I’ve been loving this mashed avocado bowl recently! It’s healthy, delicious, comes together quickly and is super versatile. I love eating it on its own for a light lunch or dinner, but it also makes for a great “dip” served with tortilla chips or crackers.

Overhead view of a mashed avocado bowl.

Why You’ll Love This Recipe

  • It’s perfect as a healthy salad for brunch, lunch or dinner, or as a dip to share with chips.
  • It’s loaded with fresh veggies and a variety of satisfying textures and flavors.
  • Avocados are full of healthy fats and fiber, but they also are a concentrated source of vitamins, minerals and antioxidants!
Ingredients measured out to make Mashed Avocado Bowl: avocado, lemon juice, cherry tomatoes, hard boiled egg, pickled red onion, crunchy chickpeas, sunflower seeds, cucumber, apple cider vinegar dressing, romaine, feta and salt.

Ingredients Needed

  • avocado – look for avocados that give slightly when you press on the flesh.
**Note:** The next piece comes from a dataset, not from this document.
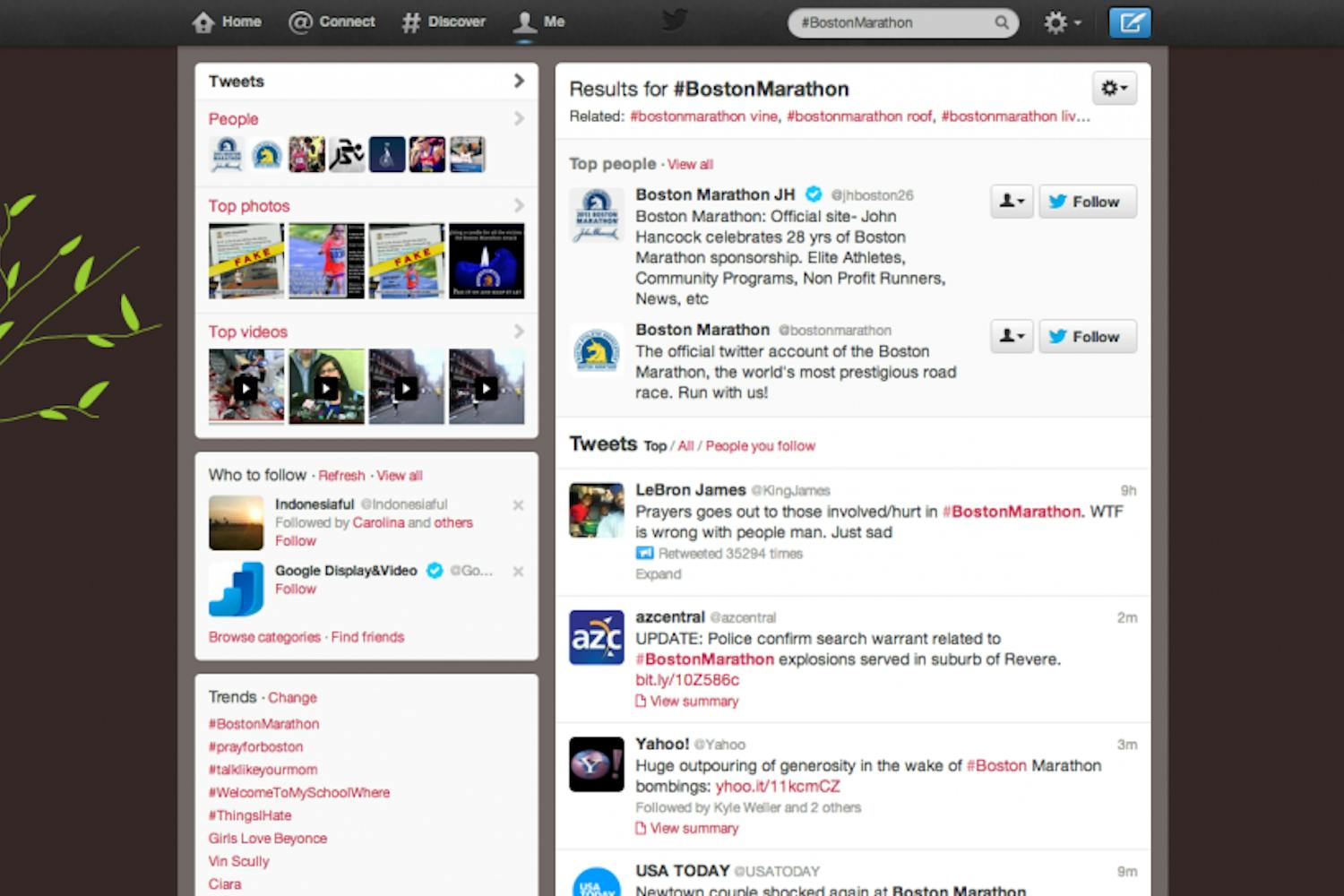This screenshot has height=896, width=1344.
Task: Follow the @bostonmarathon account
Action: pos(1087,337)
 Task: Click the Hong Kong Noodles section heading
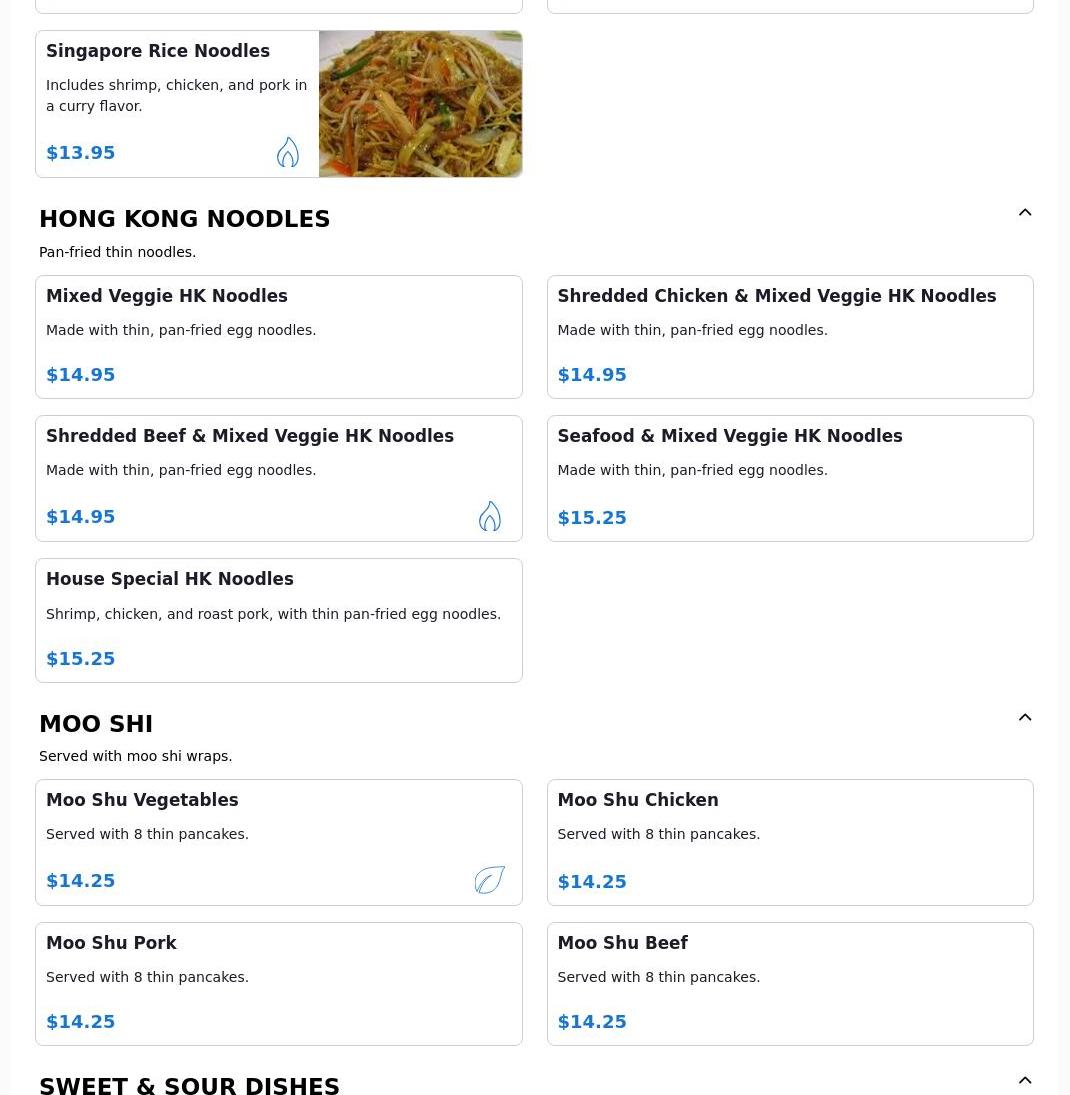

If they’re too firm that means they aren’t ripe yet!
  • lemon juice and kosher salt – to boost the fresh flavor of the mashed avocado.
  • romaine lettuce – finely chopped for the first layer of crunch to this bowl.
  • cherry tomatoes – adds color and a burst of fresh flavor.
  • cucumber – for more crunch!
  • pickled red onion – adds flavor, texture and a fun pop of color.
  • feta cheese – purchase crumbled feta for ease of use. If you’re not a fan of feta cheese, swap in blue cheese or goat cheese. Skip or use vegan cheese if you need this salad to be dairy-free!
  • sunflower seeds – I recommend roasted and salted sunflower seeds for this bowl.
  • crispy chickpeas – use store-bought or try one of these airfryer chickpeas recipes. My favorite store-bought brand is these Biena sea salt chickpeas.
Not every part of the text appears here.